The phytochemical results indicated that the anti-inflammatory effects of PBFEO may be due to its myristicin content. The major constituent of the oil was myristicin (76.1%). It was observed that myristicin comprised more than three-fourths of the oil composition. The anti-inflammatory activity of myristicin has been previously examined on RAW 264.7 macrophages stimulated with polyinosinic-polycytidylic acid in mice (13), and since the results have shown marked anti-inflammatory activity, it could be concluded that the observed activities of the studied oil were related to its high content of myristicin. Lee and Park (13) demonstrated that myristicin could inhibit the production of several inflammatory mediators such as nitric oxide (NO), interleukin 6 (IL-6), and IL-10. Since NO is believed to be a major pro-inflammatory mediator related to the bacterial and viral infections, obtained results suggest that the studied myristicin rich essential oil might have anti-inflammatory activity against the pathologic and excessive production of NO in virus-stimulated macrophages and monocytes (13). Excessive production of IL-6 often correlates with some inflammatory autoimmune diseases including Crohn’s disease, psoriasis, and rheumatoid arthritis (14). IL-10 has also been implicated in promoting the pathobiology of autoimmune diseases such as lupus and encephalomyelitis (15). These results justified the use of P. bashagardiana fruits in traditional medicine. Therefore, PBFEO could be a potential candidate as an anti-inflammatory agent in the management of inflammation-based disorders.

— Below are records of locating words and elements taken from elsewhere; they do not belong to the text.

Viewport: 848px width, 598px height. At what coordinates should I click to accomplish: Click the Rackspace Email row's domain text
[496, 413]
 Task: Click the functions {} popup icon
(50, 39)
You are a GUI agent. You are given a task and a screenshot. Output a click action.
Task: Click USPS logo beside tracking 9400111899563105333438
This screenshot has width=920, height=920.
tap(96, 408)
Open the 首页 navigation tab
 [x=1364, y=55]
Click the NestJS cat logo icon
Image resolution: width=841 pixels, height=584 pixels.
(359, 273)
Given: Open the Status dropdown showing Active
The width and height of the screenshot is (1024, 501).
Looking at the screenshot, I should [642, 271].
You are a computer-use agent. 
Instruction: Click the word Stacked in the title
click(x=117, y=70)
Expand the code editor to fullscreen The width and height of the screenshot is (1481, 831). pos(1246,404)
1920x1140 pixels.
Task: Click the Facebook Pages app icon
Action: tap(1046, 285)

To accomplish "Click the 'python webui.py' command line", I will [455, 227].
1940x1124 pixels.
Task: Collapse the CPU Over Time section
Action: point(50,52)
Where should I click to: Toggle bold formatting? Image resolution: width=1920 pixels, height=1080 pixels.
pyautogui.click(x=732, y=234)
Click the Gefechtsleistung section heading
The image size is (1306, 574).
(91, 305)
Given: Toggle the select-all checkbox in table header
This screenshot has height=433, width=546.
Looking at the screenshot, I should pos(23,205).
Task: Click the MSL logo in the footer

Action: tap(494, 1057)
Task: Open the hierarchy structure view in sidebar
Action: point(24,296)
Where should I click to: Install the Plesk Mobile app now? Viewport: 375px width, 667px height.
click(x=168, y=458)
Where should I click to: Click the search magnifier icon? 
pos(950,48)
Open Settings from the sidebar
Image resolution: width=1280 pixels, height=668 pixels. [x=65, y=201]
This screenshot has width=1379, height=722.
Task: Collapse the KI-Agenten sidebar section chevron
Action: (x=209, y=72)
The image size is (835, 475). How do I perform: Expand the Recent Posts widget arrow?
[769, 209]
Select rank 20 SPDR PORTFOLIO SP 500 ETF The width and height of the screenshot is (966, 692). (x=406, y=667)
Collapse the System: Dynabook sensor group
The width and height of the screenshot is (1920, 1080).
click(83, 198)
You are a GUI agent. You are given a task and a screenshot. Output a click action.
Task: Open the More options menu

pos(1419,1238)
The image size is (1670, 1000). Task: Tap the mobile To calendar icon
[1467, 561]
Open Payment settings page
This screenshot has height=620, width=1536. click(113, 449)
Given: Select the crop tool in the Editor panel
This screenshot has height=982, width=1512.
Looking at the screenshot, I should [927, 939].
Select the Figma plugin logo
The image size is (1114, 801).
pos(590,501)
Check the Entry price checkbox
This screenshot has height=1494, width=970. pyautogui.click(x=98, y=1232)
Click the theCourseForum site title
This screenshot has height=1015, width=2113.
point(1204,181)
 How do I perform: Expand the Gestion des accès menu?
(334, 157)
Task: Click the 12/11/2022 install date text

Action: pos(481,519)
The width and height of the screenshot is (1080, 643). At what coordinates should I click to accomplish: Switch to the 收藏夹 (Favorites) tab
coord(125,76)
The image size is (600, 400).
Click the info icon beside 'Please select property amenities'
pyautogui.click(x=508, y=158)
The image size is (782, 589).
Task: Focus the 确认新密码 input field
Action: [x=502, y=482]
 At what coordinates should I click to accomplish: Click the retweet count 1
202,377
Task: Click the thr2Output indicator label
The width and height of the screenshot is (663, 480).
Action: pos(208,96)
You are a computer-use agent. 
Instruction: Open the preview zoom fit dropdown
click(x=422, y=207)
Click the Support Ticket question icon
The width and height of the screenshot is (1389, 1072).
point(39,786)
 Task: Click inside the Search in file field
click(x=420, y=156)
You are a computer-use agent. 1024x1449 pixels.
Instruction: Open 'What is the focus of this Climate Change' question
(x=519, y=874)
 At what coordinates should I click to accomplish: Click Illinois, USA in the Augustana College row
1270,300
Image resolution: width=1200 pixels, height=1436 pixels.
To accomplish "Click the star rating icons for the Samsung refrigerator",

Also, we used formalin and a heat-induced pain model for assessing the anti-nociceptive effect of P. bashagardiana essential oil in experimental mice. Our data demonstrated that PBFEO did not produce an antinociceptive effect in mice subjected to both the acute thermal (hot plate) and chronic (persistent) formalin pain stimuli.

Conclusion

P. bashagardiana essential oil has an inflammatory activity against acute and chronic inflammation in rats. This effect could be related to the high content of myristicin in this essential oil.

Conflicts of interest

The authors declare that no conflict of interest exists.